Target pointing data
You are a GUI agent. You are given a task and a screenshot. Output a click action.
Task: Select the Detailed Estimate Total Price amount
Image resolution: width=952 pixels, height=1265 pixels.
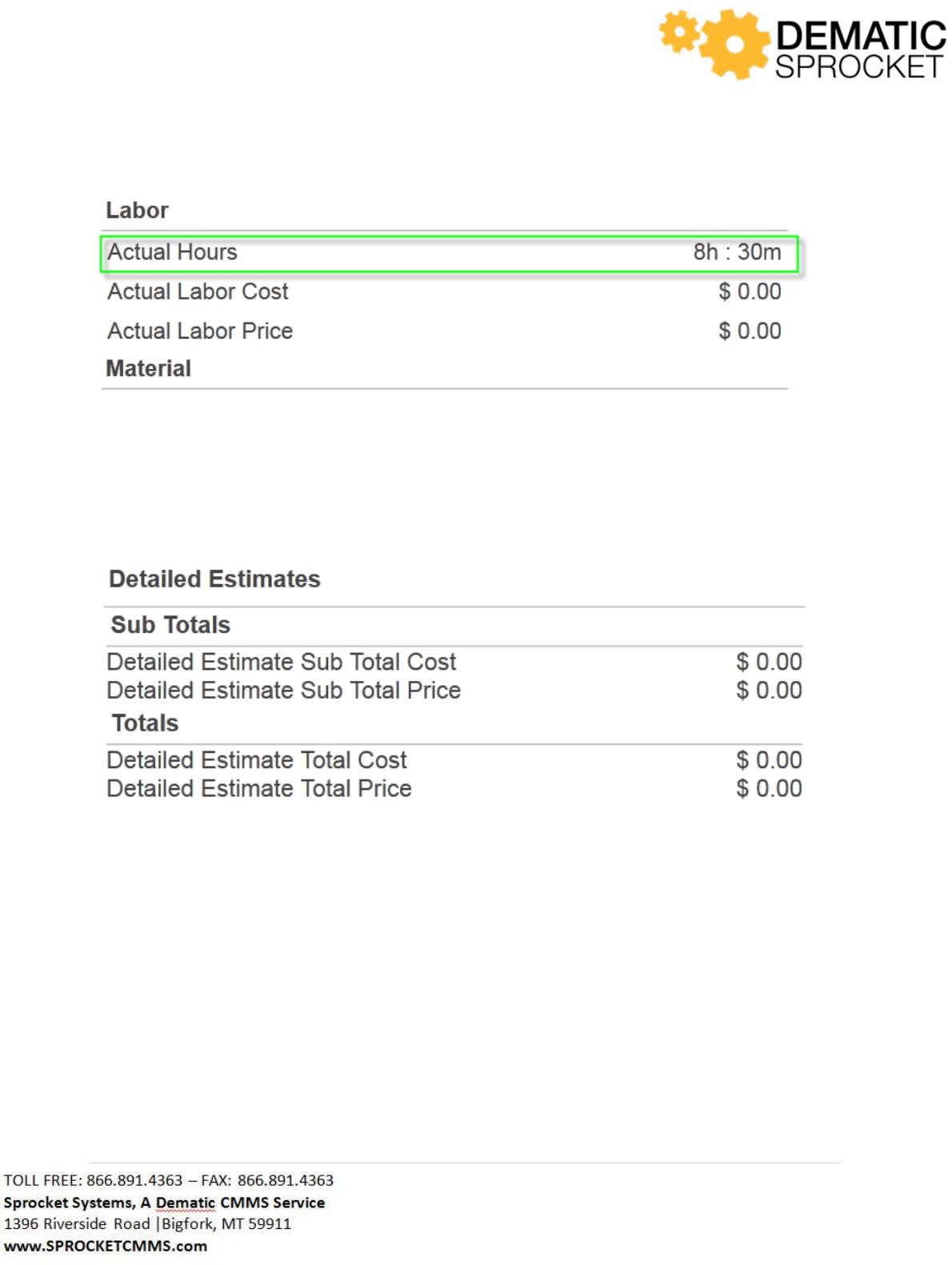click(x=769, y=789)
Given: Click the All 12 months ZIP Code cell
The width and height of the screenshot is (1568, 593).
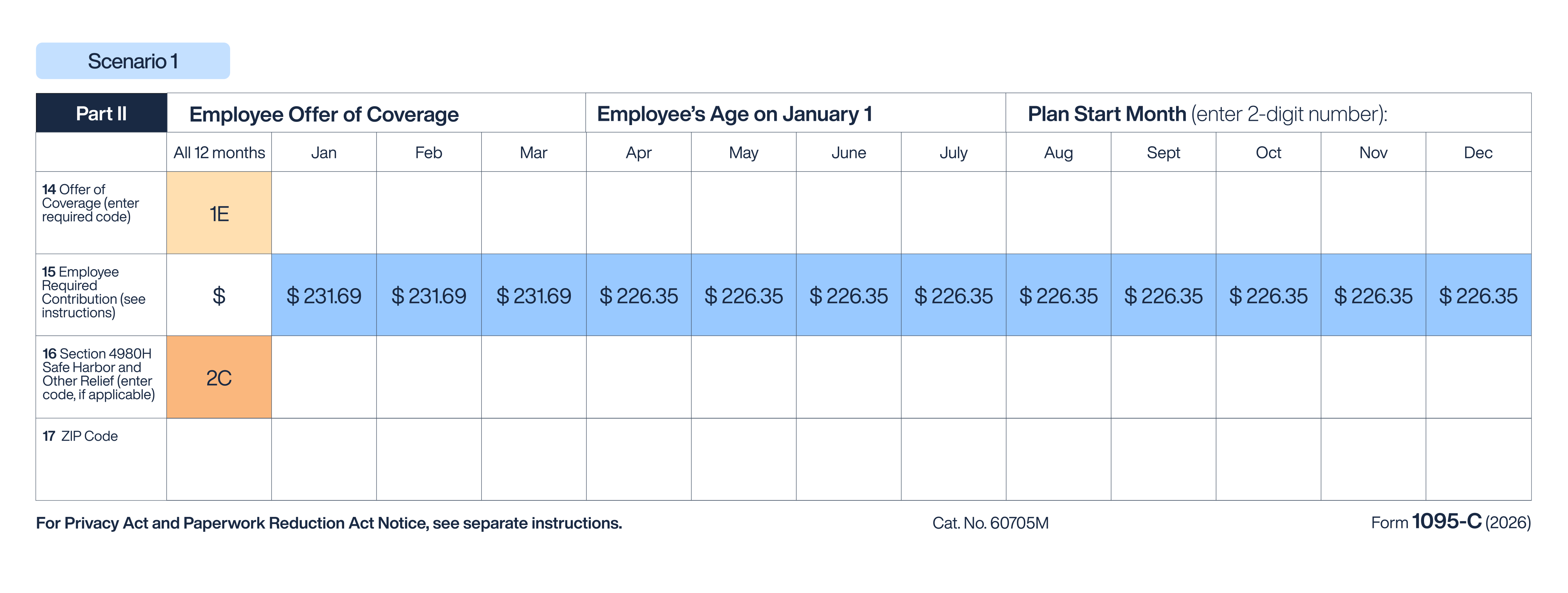Looking at the screenshot, I should tap(219, 460).
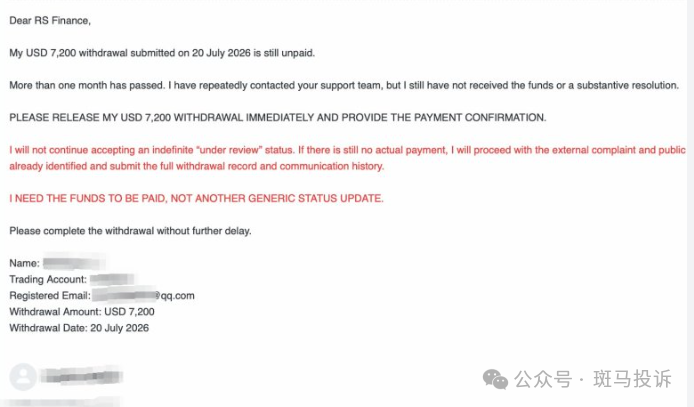Click "Please complete the withdrawal without further delay"

130,231
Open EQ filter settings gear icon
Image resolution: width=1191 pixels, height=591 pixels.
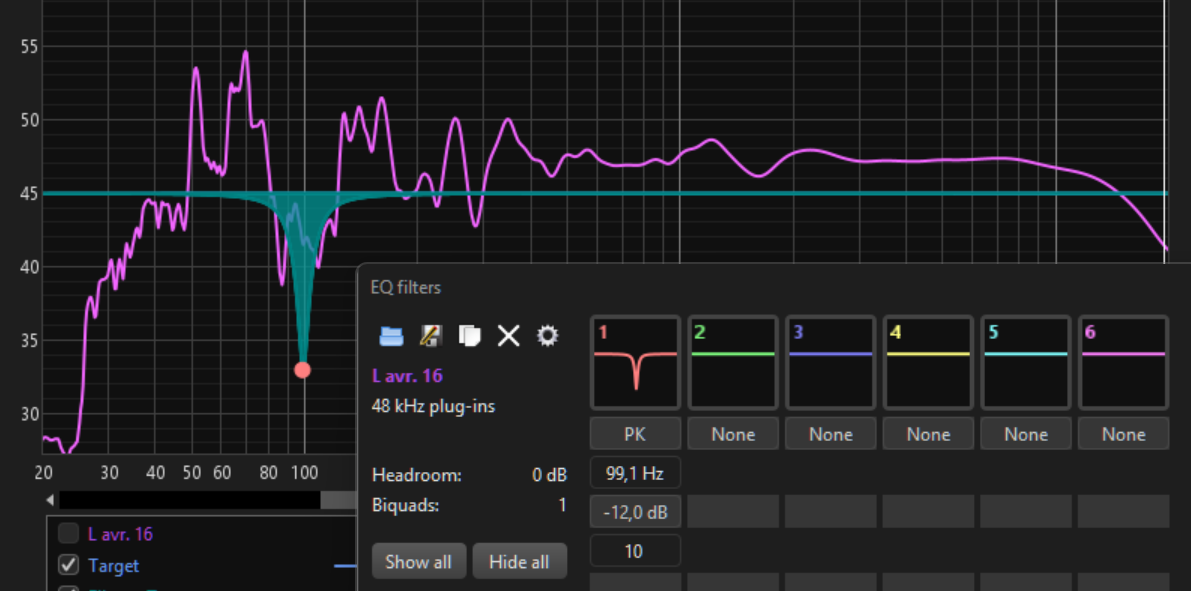(x=547, y=336)
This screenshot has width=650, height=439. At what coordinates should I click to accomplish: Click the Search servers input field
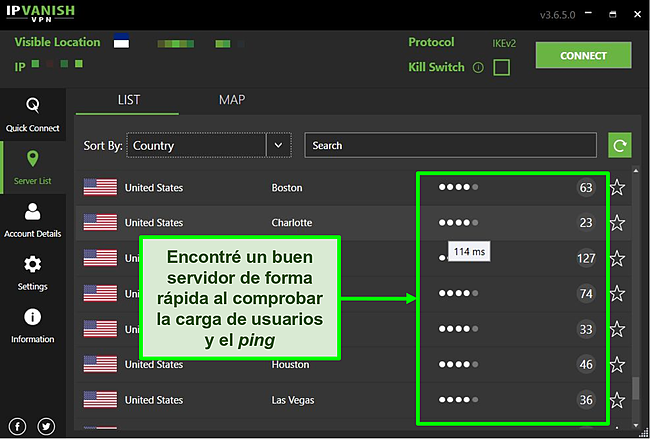pyautogui.click(x=450, y=146)
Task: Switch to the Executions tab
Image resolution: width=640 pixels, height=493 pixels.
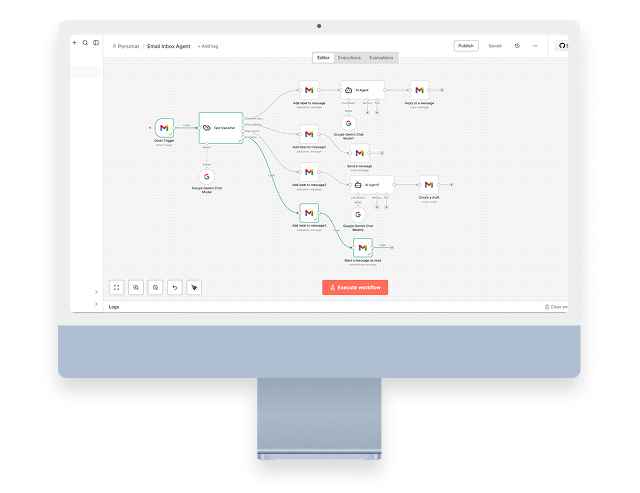Action: tap(349, 58)
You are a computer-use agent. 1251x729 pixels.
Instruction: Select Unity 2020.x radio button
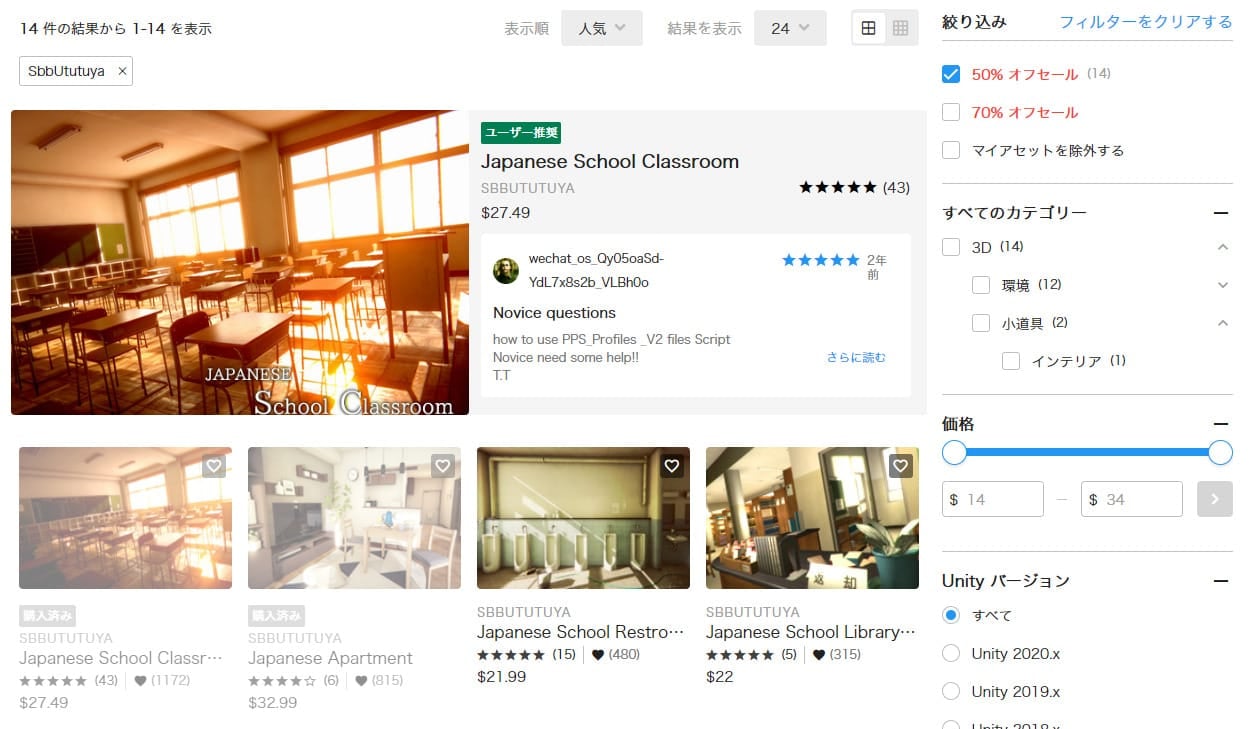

**WORK TO BE COMPLETED**
Which lines in the items above contain the word "Select"? Pick out each one and copy it in full, treating uppercase and lowercase as different.

**EXERCISE ANSWER**
Task: Select the Detailed Estimate Total Price amount
Instruction: Select Unity 2020.x radio button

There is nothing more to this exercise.